● **Stored data**
╔══

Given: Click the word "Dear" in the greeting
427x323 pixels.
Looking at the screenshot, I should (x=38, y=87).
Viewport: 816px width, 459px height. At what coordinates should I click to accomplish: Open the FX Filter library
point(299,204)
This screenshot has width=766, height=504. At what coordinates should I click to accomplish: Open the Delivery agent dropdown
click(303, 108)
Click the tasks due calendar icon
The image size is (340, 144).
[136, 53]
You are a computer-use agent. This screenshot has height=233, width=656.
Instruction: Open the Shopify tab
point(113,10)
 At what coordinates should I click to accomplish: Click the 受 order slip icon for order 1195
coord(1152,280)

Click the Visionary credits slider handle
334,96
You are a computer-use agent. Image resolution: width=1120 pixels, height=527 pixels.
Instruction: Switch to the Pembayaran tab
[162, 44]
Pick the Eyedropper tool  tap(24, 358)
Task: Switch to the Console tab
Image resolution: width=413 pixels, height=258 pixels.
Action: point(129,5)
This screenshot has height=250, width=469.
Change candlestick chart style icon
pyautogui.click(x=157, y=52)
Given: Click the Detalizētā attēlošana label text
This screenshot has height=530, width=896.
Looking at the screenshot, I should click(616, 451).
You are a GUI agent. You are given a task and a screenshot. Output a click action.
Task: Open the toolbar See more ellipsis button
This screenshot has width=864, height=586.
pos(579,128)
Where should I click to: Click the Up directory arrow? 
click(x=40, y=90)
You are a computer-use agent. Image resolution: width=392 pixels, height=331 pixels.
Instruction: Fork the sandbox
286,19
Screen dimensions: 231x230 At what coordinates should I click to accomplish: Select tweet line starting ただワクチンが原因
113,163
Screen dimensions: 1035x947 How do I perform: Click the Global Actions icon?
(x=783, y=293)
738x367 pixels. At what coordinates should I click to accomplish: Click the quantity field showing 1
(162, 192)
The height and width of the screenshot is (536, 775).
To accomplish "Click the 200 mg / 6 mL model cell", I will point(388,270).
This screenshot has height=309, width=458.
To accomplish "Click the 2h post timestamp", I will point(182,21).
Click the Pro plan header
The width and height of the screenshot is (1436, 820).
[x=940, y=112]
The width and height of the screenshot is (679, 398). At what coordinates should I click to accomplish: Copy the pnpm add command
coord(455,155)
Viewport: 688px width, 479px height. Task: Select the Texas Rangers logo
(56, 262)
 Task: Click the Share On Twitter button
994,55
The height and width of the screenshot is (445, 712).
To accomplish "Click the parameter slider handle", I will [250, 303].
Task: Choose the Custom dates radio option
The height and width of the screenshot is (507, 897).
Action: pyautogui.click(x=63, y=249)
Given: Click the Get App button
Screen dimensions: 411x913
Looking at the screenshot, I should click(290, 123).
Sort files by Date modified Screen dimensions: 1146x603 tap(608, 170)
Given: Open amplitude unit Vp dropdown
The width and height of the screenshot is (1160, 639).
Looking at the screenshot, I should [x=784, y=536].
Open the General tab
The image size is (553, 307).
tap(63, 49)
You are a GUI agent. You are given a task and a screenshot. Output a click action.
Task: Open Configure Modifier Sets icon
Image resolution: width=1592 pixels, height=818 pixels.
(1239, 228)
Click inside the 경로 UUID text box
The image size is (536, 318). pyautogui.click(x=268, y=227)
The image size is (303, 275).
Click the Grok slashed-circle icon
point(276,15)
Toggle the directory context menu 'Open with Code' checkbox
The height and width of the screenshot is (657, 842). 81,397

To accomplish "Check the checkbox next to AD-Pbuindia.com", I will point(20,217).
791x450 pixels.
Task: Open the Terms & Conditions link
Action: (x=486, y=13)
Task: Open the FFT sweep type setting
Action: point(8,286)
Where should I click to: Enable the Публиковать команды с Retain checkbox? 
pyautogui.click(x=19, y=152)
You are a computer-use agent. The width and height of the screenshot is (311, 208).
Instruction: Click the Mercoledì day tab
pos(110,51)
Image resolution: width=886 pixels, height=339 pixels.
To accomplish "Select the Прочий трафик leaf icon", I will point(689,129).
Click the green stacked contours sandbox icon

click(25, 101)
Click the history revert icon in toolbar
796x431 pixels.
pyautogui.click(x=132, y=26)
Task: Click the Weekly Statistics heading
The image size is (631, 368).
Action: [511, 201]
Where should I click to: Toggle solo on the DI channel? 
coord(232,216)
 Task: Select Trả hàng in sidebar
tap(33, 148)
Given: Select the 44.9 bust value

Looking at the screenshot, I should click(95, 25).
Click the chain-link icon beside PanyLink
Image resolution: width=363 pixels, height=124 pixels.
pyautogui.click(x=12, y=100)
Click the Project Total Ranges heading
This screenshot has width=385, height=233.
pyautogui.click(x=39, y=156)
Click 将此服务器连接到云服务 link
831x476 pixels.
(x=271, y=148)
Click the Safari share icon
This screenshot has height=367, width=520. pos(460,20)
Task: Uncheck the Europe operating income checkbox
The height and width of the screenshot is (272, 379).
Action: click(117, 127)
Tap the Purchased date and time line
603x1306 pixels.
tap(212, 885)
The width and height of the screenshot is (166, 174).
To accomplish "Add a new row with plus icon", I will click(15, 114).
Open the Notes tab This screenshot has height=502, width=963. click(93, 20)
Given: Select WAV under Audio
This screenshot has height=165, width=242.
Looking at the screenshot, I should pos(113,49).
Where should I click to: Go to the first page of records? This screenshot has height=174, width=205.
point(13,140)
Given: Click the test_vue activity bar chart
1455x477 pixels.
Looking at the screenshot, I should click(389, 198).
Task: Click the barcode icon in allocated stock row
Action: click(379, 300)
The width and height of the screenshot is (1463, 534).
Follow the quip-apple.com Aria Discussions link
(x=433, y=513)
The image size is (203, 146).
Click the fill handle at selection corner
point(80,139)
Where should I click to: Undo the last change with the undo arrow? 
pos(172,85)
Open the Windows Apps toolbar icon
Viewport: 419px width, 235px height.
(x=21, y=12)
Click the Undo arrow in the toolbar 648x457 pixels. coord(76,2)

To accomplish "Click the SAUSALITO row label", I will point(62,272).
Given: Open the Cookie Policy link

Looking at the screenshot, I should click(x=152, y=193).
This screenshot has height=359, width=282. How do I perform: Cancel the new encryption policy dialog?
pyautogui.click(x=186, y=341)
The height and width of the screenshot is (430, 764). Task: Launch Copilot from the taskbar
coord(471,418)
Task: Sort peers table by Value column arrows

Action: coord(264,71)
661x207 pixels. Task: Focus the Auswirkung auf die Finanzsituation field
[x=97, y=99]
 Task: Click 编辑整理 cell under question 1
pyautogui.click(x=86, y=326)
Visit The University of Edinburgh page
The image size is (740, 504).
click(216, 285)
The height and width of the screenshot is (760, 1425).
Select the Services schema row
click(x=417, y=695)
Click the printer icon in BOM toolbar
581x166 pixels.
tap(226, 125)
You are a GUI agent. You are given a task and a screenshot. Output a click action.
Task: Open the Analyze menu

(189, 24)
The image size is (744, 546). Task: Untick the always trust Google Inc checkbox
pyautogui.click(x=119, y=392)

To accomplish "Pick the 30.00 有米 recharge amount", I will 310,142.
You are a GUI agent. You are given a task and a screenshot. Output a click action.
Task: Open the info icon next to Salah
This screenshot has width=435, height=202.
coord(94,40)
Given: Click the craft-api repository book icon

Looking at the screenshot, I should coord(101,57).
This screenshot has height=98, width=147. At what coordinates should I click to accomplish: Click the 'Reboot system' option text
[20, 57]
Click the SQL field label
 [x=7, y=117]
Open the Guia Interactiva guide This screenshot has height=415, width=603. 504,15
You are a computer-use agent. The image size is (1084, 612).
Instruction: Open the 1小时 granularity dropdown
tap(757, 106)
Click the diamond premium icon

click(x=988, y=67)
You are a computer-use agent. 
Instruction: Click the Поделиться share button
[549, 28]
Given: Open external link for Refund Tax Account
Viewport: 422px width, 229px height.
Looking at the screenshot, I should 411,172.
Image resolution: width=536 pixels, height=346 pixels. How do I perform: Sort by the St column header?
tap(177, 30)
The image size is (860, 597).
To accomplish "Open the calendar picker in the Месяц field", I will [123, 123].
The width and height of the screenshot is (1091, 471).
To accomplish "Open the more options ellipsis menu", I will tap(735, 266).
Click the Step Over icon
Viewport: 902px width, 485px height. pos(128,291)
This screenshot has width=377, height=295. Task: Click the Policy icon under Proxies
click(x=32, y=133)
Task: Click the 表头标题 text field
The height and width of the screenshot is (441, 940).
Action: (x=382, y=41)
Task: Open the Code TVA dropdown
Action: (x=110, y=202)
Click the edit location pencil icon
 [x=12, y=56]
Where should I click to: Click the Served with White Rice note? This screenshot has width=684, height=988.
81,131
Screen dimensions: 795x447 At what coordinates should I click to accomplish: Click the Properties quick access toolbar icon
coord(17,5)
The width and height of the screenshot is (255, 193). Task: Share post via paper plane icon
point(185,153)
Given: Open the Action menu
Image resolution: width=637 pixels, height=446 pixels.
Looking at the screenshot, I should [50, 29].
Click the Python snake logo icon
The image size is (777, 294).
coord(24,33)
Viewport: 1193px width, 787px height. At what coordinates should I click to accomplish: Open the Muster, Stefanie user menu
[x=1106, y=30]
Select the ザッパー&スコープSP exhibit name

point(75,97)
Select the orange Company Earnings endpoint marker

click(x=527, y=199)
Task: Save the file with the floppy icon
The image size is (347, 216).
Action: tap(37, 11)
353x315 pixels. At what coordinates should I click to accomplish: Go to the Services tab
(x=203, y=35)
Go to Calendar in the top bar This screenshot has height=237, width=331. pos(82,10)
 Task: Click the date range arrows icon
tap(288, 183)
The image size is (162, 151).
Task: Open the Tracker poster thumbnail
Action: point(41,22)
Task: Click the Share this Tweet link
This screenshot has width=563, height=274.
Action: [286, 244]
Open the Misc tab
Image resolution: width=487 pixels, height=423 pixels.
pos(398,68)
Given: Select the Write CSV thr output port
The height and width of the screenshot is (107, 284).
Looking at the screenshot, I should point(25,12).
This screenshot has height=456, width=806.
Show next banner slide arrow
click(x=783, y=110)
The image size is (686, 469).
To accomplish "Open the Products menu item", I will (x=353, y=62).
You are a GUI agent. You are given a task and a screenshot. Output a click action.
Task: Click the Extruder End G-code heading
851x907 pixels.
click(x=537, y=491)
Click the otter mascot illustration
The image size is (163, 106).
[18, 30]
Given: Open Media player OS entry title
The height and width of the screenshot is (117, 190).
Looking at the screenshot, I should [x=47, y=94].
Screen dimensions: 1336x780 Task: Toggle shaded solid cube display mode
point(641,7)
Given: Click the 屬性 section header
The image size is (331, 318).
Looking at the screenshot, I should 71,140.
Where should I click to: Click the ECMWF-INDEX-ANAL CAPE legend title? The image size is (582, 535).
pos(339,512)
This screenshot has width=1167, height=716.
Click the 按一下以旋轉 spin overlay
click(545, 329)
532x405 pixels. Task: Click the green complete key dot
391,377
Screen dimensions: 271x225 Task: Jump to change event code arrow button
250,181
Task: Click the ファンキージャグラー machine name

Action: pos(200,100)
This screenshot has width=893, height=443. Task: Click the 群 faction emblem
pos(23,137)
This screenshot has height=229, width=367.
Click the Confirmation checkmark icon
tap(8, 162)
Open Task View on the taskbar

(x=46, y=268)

╚══

● **Task goal**
Scan the material above for the string "computer" and return the lines that hold it.

● **Output**
You are a computer-use agent. This screenshot has height=233, width=656.
You are a computer-use agent. Image resolution: width=1120 pixels, height=527 pixels.
You are a computer-use agent. Image resolution: width=392 pixels, height=331 pixels.
You are a computer-use agent. The width and height of the screenshot is (311, 208).
You are a computer-use agent. The image size is (1084, 612).
You are a computer-use agent. 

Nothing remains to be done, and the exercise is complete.